Your task is to retype, word for word, the lines from the start of the data through the line holding "[button] (237, 15)". Do not include the pictures.

<<<<

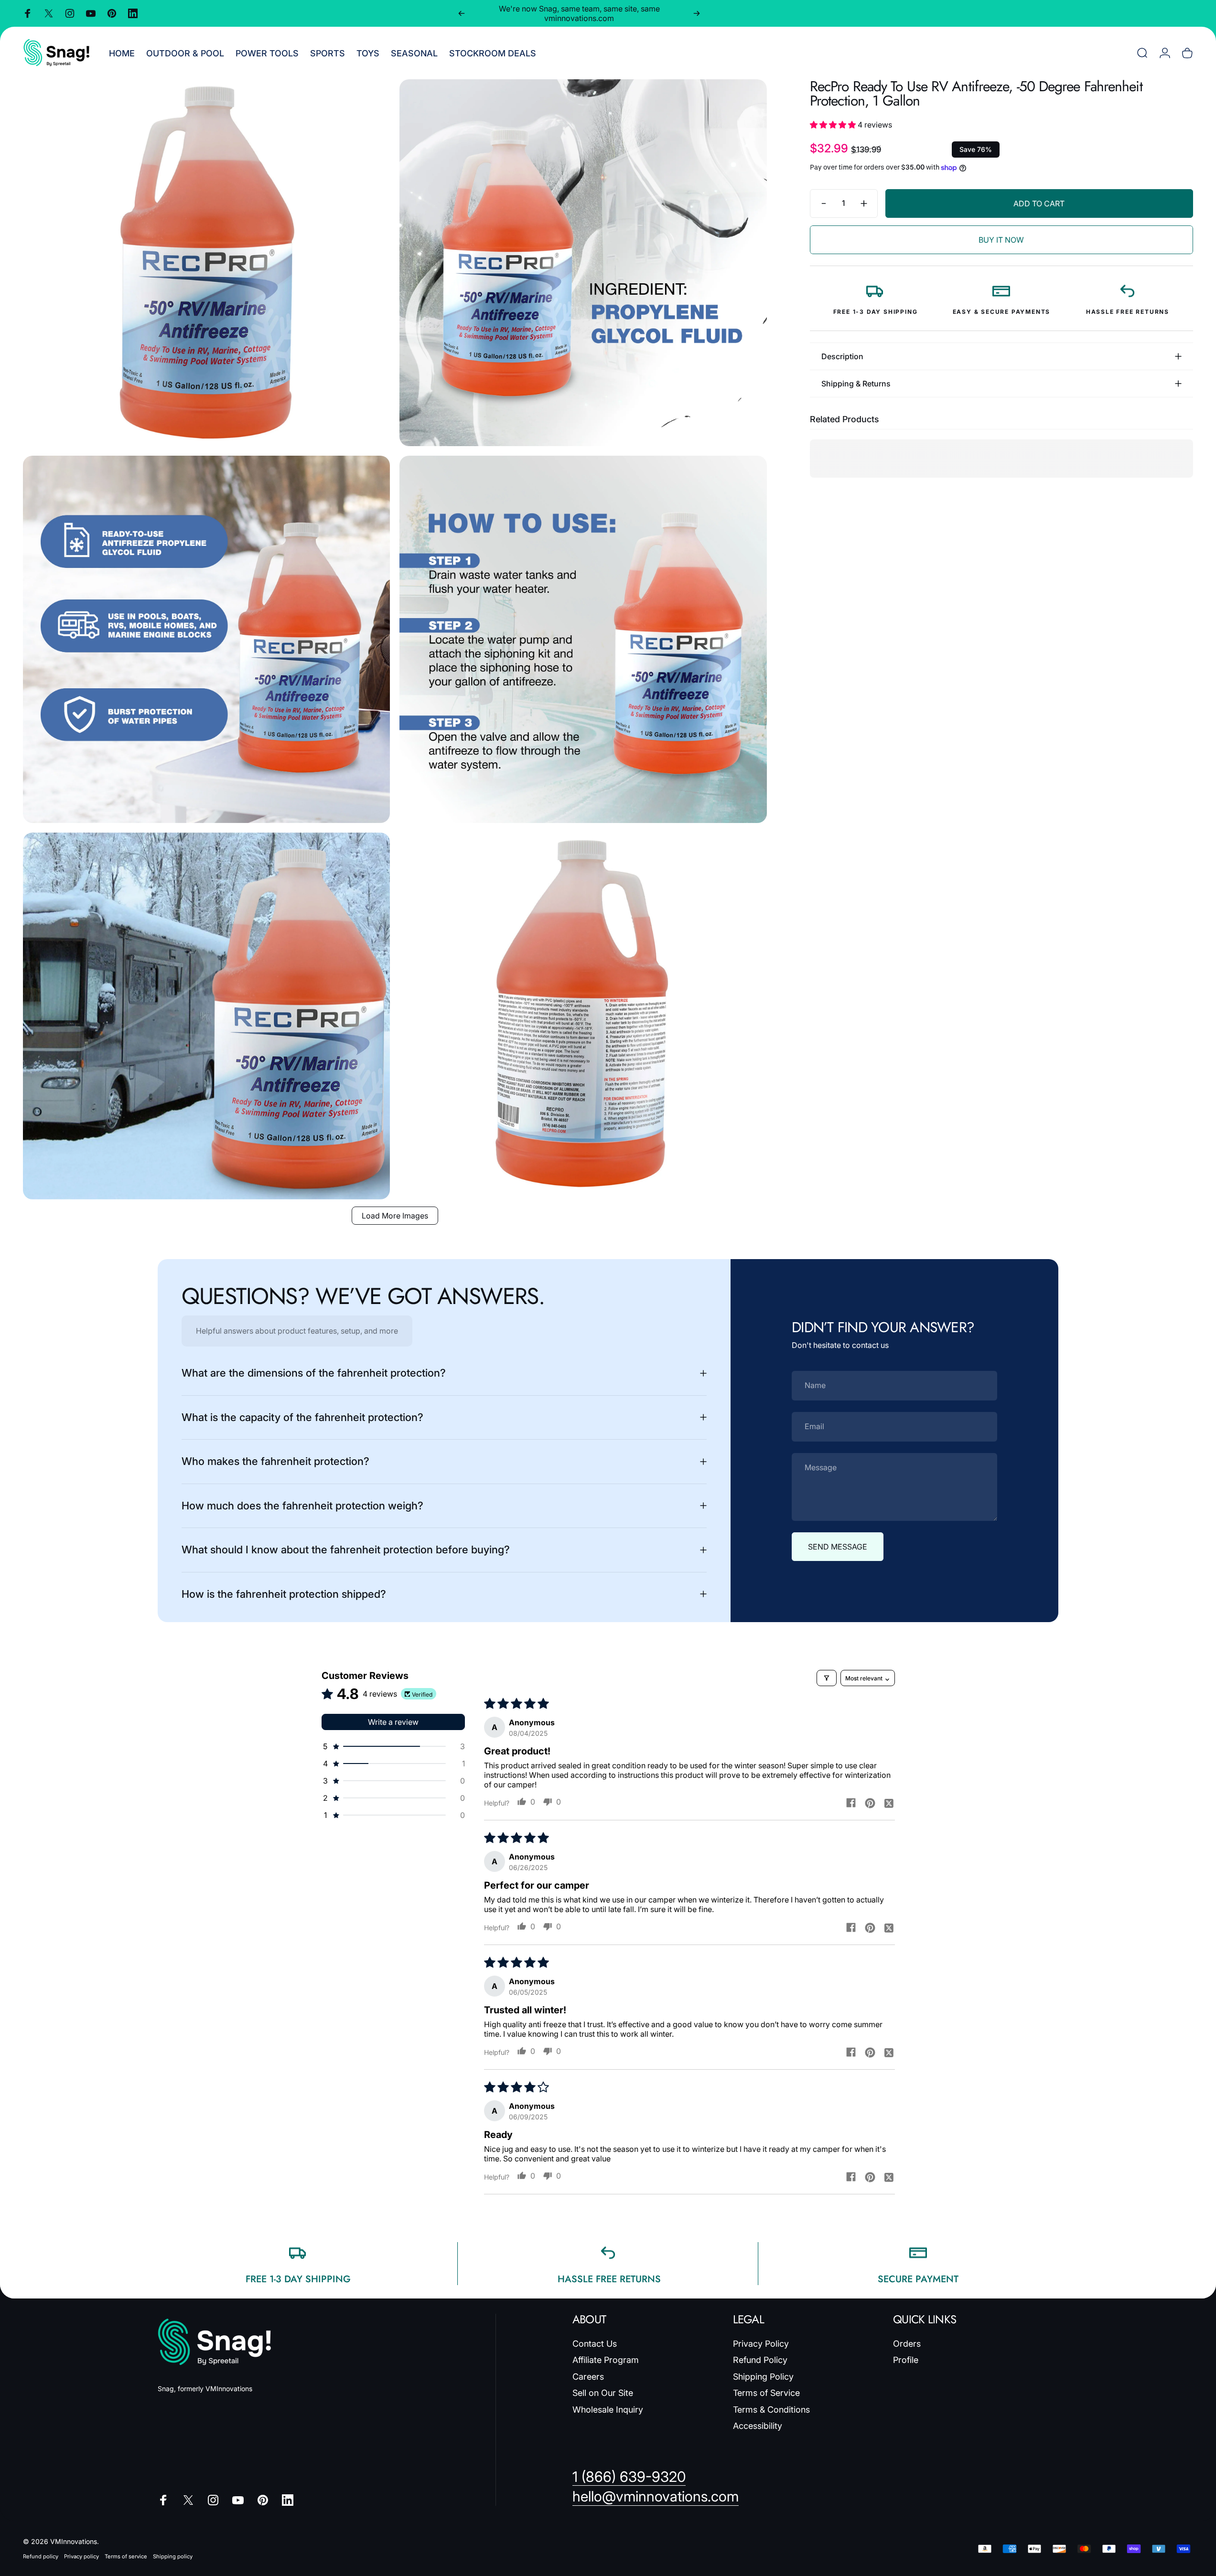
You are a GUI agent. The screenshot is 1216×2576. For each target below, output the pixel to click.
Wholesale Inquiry (607, 2410)
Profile (905, 2360)
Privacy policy (81, 2556)
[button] (834, 124)
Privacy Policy (761, 2344)
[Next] (696, 13)
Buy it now (1001, 240)
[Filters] (827, 1678)
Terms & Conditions (771, 2410)
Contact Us (594, 2344)
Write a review (393, 1722)
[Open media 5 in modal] (206, 1016)
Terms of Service (766, 2393)
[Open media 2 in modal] (582, 262)
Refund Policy (760, 2360)
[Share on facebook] (851, 1802)
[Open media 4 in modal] (582, 639)
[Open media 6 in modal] (582, 1016)
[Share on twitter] (889, 1802)
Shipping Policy (763, 2377)
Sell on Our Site (602, 2393)
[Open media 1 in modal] (206, 262)
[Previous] (461, 13)
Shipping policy (173, 2556)
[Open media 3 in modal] (206, 639)
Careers (588, 2377)
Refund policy (40, 2556)
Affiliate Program (605, 2360)
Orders (907, 2344)
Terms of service (126, 2556)
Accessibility (757, 2426)
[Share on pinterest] (870, 1802)
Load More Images (395, 1215)
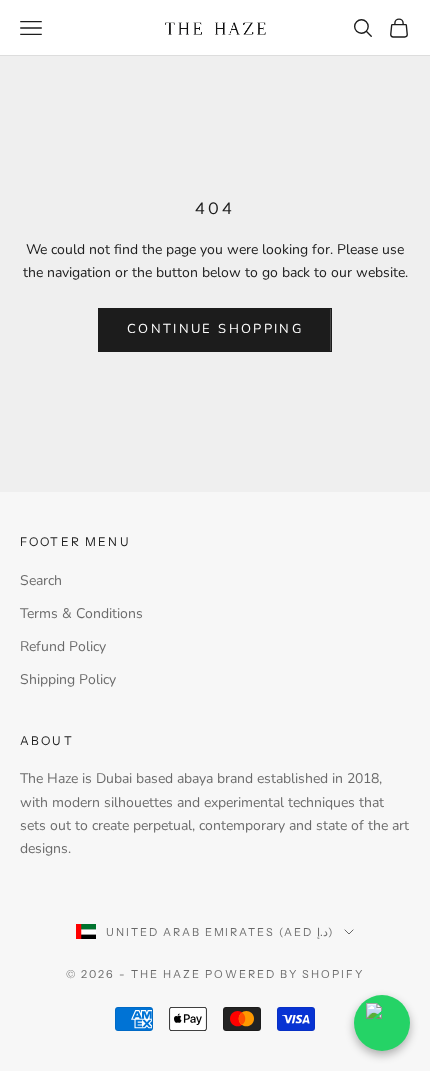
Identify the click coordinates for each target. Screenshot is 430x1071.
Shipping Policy (68, 679)
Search (41, 580)
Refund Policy (63, 646)
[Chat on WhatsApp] (382, 1023)
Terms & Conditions (81, 613)
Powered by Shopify (284, 974)
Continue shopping (215, 329)
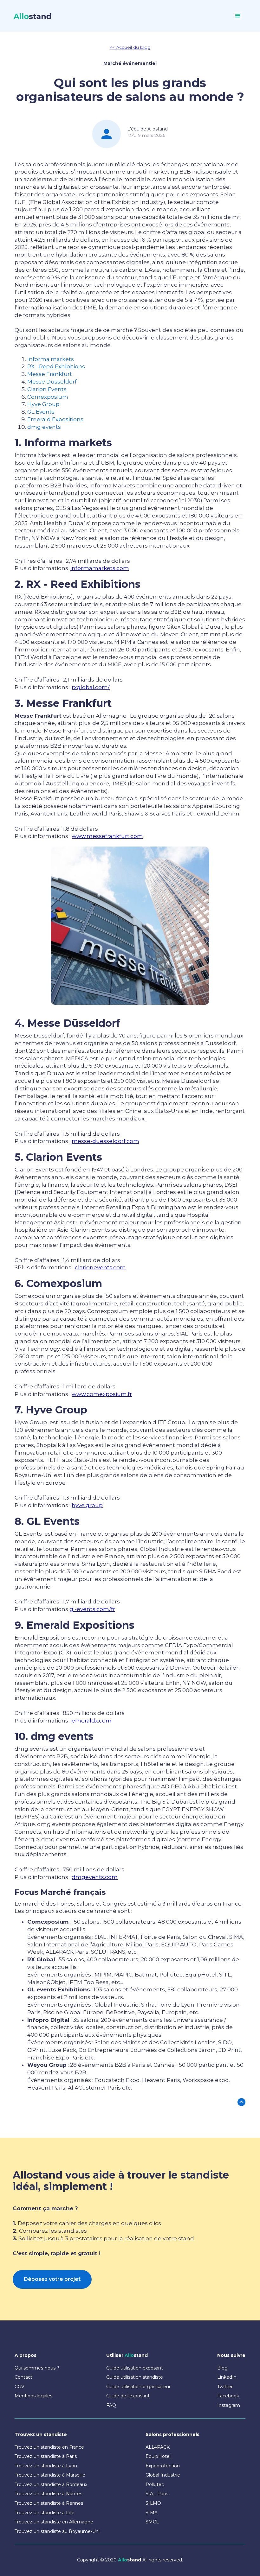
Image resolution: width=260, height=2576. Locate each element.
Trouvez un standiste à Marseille (50, 2475)
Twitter (225, 2386)
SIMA (152, 2513)
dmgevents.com (95, 1877)
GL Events (41, 412)
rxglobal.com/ (91, 687)
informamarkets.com (99, 568)
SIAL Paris (157, 2494)
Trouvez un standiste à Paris (46, 2456)
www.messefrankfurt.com (107, 836)
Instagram (228, 2405)
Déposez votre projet (52, 2279)
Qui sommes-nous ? (37, 2368)
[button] (237, 15)
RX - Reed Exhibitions (56, 366)
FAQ (111, 2405)
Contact (23, 2377)
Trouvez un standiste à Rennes (49, 2503)
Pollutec (155, 2484)
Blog (222, 2368)
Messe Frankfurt (49, 374)
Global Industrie (163, 2475)
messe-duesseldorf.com (105, 1141)
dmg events (44, 427)
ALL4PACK (158, 2447)
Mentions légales (33, 2396)
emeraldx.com (92, 1720)
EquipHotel (158, 2456)
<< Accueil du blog (130, 47)
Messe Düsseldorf (52, 381)
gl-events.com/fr (92, 1609)
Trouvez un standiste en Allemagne (54, 2522)
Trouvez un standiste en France (49, 2447)
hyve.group (87, 1505)
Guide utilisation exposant (134, 2368)
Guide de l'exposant (128, 2396)
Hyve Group (43, 404)
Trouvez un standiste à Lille (45, 2513)
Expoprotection (163, 2466)
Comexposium (47, 397)
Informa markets (50, 359)
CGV (19, 2386)
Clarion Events (47, 389)
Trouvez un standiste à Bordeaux (51, 2484)
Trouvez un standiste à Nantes (48, 2494)
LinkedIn (227, 2377)
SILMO (153, 2503)
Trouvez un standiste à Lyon (46, 2466)
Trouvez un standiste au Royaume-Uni (57, 2531)
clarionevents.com (100, 1267)
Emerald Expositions (55, 419)
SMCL (152, 2522)
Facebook (228, 2396)
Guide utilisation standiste (134, 2377)
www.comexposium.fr (102, 1394)
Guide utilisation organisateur (138, 2386)
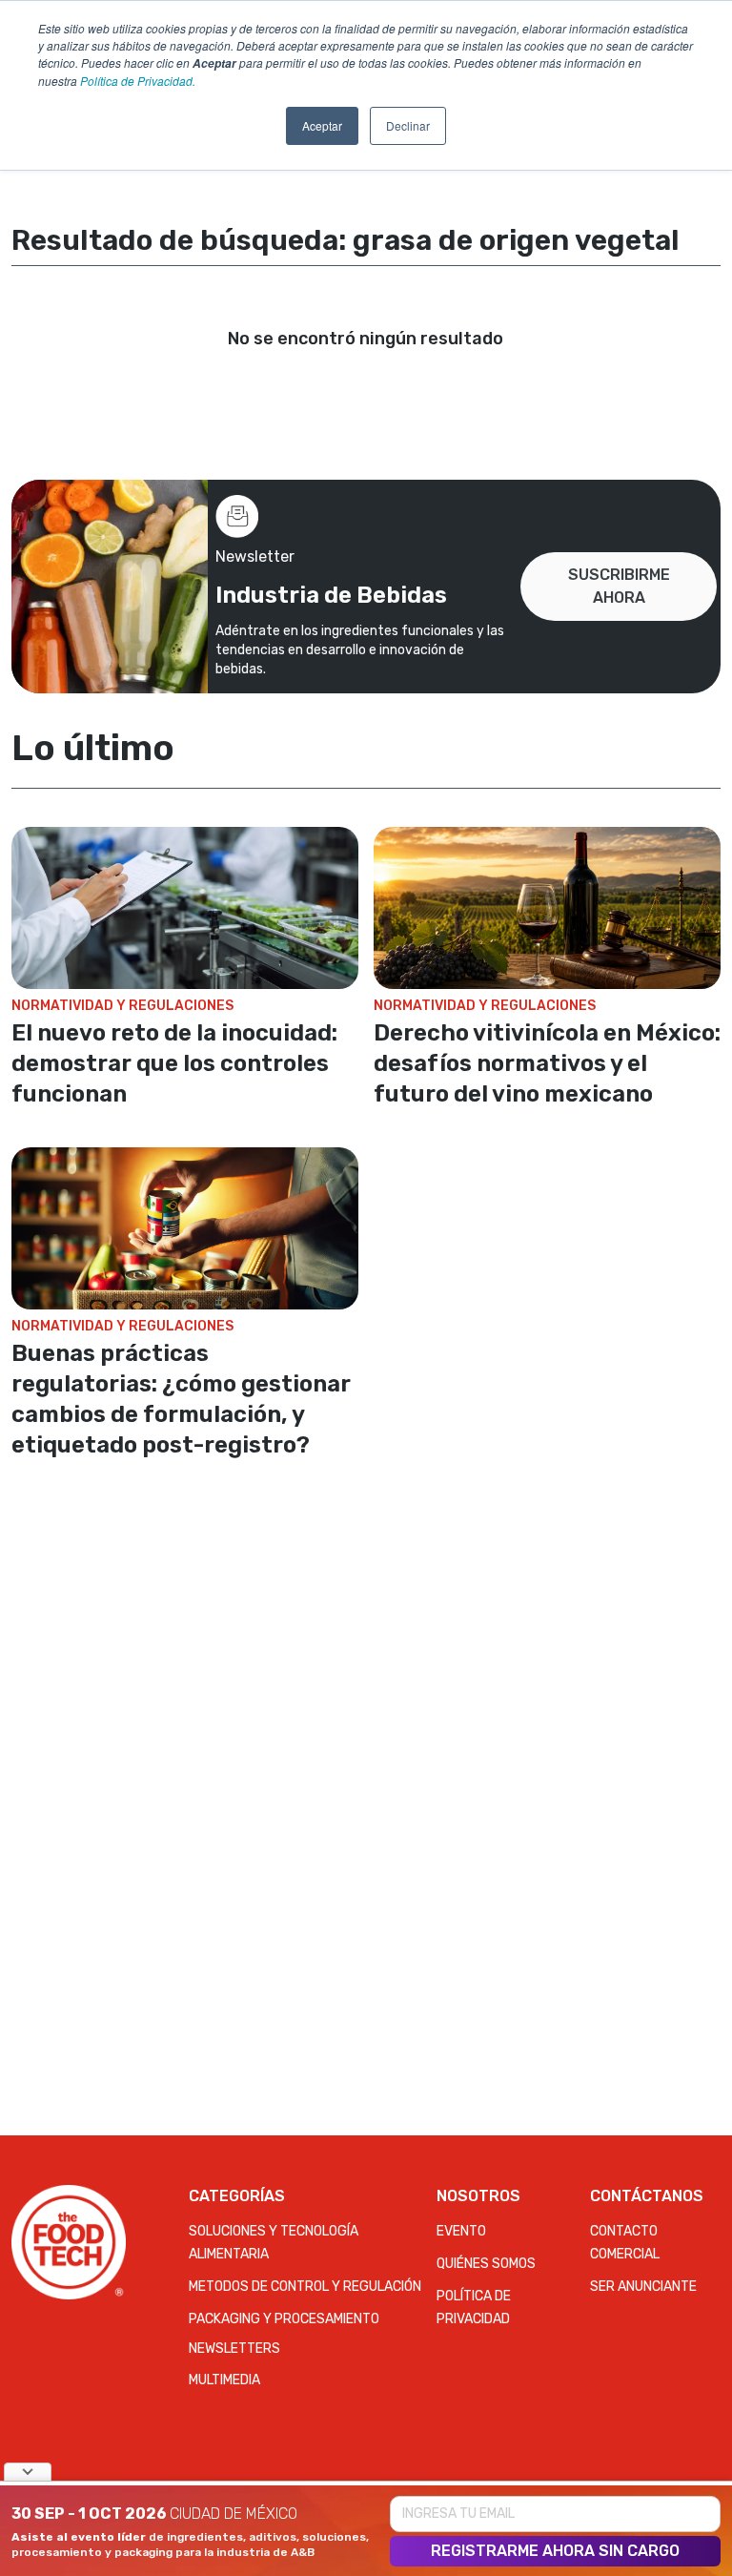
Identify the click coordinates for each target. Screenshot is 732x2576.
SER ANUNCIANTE (643, 2286)
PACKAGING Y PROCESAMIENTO (284, 2319)
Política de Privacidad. (137, 80)
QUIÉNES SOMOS (486, 2264)
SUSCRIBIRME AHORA (619, 586)
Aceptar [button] (322, 125)
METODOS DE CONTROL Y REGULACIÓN (305, 2286)
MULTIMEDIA (224, 2380)
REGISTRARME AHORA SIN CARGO (555, 2551)
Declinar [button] (408, 125)
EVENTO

>>>>

** Reply to the exercise **
You are a GUI agent. The screenshot is 1216×2576. For each target below, output the pixel to click.
Wholesale Inquiry (607, 2410)
Profile (905, 2360)
Privacy policy (81, 2556)
[button] (834, 124)
Privacy Policy (761, 2344)
[Next] (696, 13)
Buy it now (1001, 240)
[Filters] (827, 1678)
Terms & Conditions (771, 2410)
Contact Us (594, 2344)
Write a review (393, 1722)
[Open media 5 in modal] (206, 1016)
Terms of Service (766, 2393)
[Open media 2 in modal] (582, 262)
Refund Policy (760, 2360)
[Share on facebook] (851, 1802)
[Open media 4 in modal] (582, 639)
[Open media 6 in modal] (582, 1016)
[Share on twitter] (889, 1802)
Shipping Policy (763, 2377)
Sell on Our Site (602, 2393)
[Open media 1 in modal] (206, 262)
[Previous] (461, 13)
Shipping policy (173, 2556)
[Open media 3 in modal] (206, 639)
Careers (588, 2377)
Refund policy (40, 2556)
Affiliate Program (605, 2360)
Orders (907, 2344)
Terms of service (126, 2556)
Accessibility (757, 2426)
[Share on pinterest] (870, 1802)
Load More Images (395, 1215)
Identify the click coordinates for each target. Screenshot is 430x1071.
Shipping Policy (68, 679)
Search (41, 580)
Refund Policy (63, 646)
[Chat on WhatsApp] (382, 1023)
Terms & Conditions (81, 613)
Powered by Shopify (284, 974)
Continue shopping (215, 329)
Image resolution: width=260, height=2576. Locate each element.
Trouvez un standiste à Marseille (50, 2475)
Twitter (225, 2386)
SIMA (152, 2513)
dmgevents.com (95, 1877)
GL Events (41, 412)
rxglobal.com/ (91, 687)
informamarkets.com (99, 568)
SIAL Paris (157, 2494)
Trouvez un standiste à Paris (46, 2456)
www.messefrankfurt.com (107, 836)
Instagram (228, 2405)
Déposez votre projet (52, 2279)
Qui sommes-nous ? (37, 2368)
[button] (237, 15)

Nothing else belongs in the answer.